His plan to renegotiate Britain's membership terms in order to "repatriate" some powers from Brussels was not about "turning our backs on Europe - quite the opposite," he said.

"It's about how we make the case for a more competitive, open and flexible Europe –and secure the UK’s place within it," Cameron said.

As euro countries are "moving inexorably towards a banking union and forms of a fiscal union, that has huge implications for countries like the UK who are not in the euro and never will be," he added.

Consent in the UK for the changes that already have been taken is "wafer-thin," Cameron added, which is why a new deal with the EU and a referendum on it is needed.

Merkel, speaking a few hours later, struck a conciliatory tone.

"The euro was introduced with the expectation that one day all EU countries will adopt it. David Cameron repeated today that he cannot envisage Britain to become a member of the euro, we also have the Danish opt-out and in Sweden I believe there were two referendums against it," she said.

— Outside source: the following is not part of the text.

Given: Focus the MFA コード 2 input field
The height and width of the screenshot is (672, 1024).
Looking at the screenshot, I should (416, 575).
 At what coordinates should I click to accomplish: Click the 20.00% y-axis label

Merkel insisted that the formula of "enhanced cooperation" - meaning a group of EU countries pressing ahead with projects they can agree on, such as the fiscal compact signed among 25 members or the border-free Schengen zone where five EU members are not part of it - are the way forward.

"We are not a closed shop, we stay open to all who want to join. And we still hope that many countries will still want to join the euro," she said.

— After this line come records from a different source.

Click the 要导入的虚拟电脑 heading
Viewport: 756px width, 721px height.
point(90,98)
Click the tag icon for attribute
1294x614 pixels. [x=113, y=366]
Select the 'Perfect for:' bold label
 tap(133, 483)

Similarly to Cameron, she stressed that boosting EU's competitiveness on the global market is essential for Europe to keep its prosperity in the future.

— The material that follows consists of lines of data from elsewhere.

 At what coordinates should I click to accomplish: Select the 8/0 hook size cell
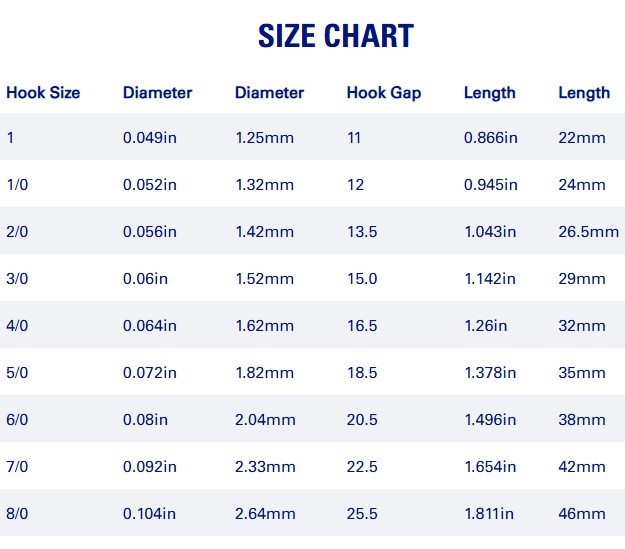[x=17, y=514]
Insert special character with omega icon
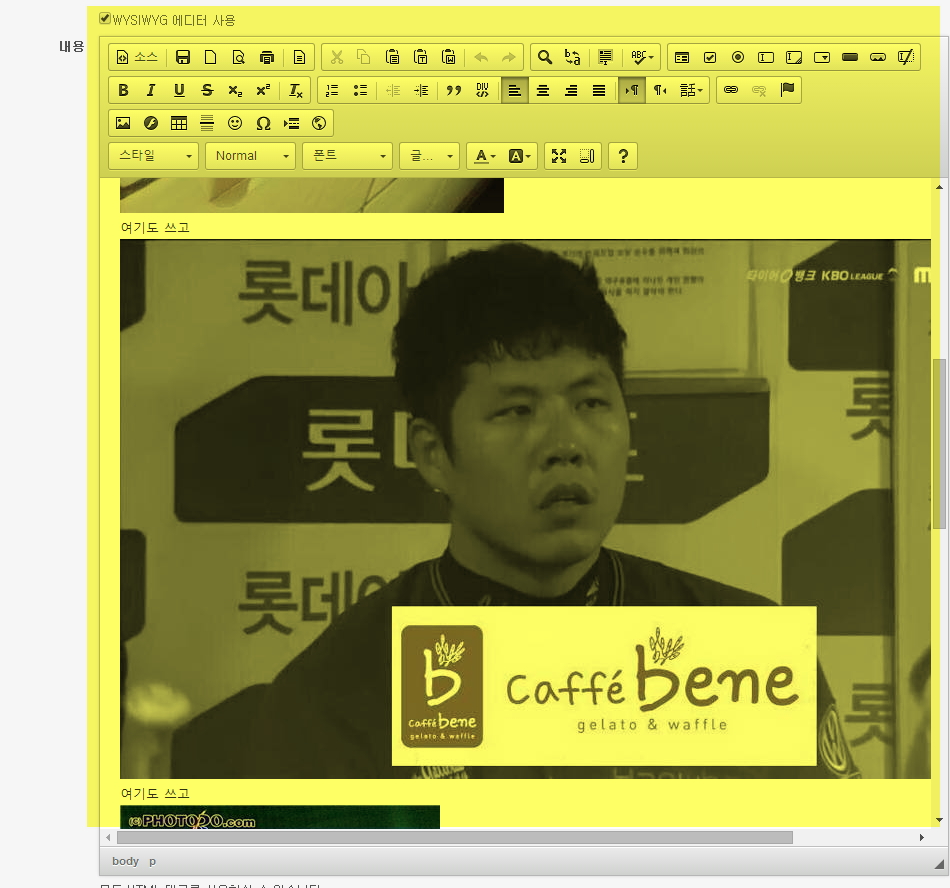The width and height of the screenshot is (950, 888). coord(263,123)

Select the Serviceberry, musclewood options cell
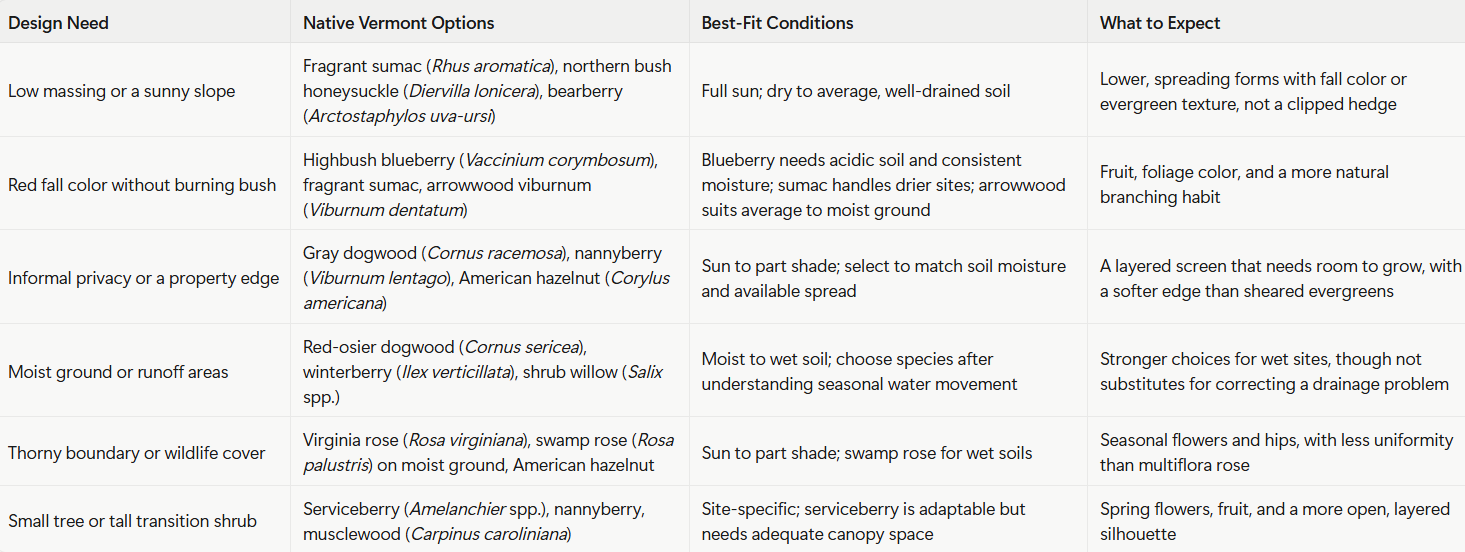point(490,520)
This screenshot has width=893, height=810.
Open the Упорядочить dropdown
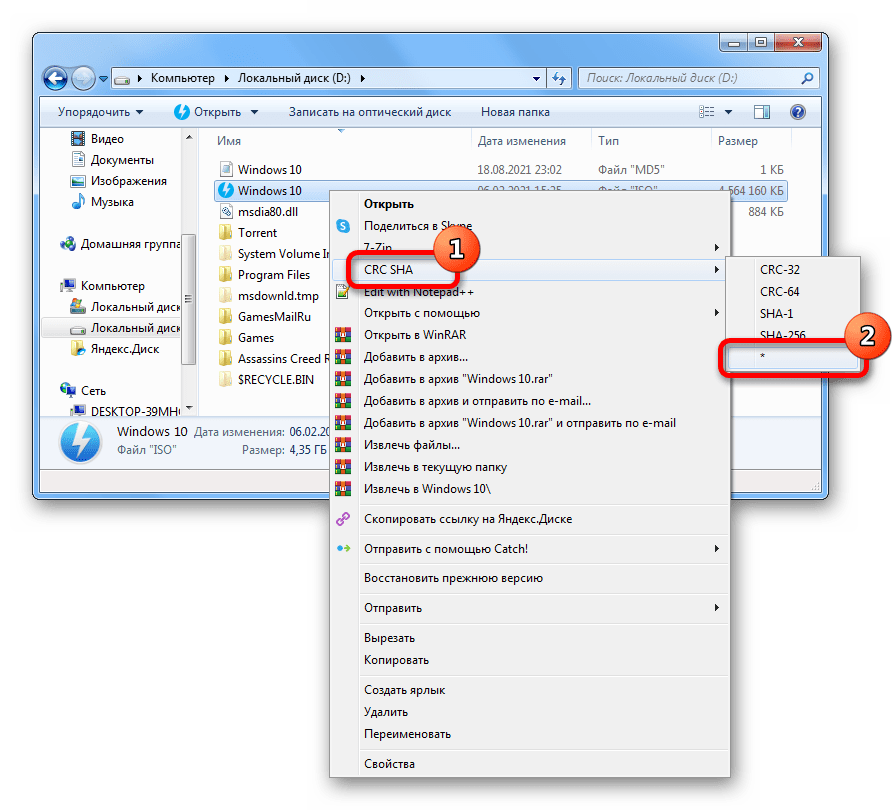click(100, 112)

But the solution she proposes is quite the opposite of his view of a more "flexible", deregulated single market.

For Merkel, the way to boost competitiveness are binding contracts between each member state and the European Commission on issues such as reducing wage costs, making labour markets more flexible or investing in research and education.

"National parliaments will have to legitimise these contracts, which will be binding for each country signing them," she said.

'Smell the coffee'

One area they did agree on is the need for the EU to sign free trade agreements with the US, Japan and Canada and for industrialised countries to reach a deal on tax evasion and shadow banking.

Cameron went further.

He devoted a large section of his speech to saying G8 countries should fight not just tax evasion (which is illegal) but also tax avoidance, or, as he put it "setting up ever-more complex tax arrangements ... to squeeze their tax bill right down."

"They [tax-avoiders] need to wake up and smell the coffee because the public who buy from them have had enough," he said, alluding to Starbucks, a US-based coffee chain which last year caused a furore in the UK last year by paying almost no tax while earning billions.

"Some forms of avoidance have become so aggressive ... it's time to call for more responsibility and for governments to act accordingly," he noted.

London, the UK's Channel islands and its Caribbean protectorates are among the world's most deregulated financial centres.

But the British PM talked tough on the need for change.

"We're going to push for more transparency on who owns companies, on who's buying up land and for what purpose, on how governments spend their money, on how gas, oil and mining companies operate, on who is hiding stolen assets and how we recover and return them," he said.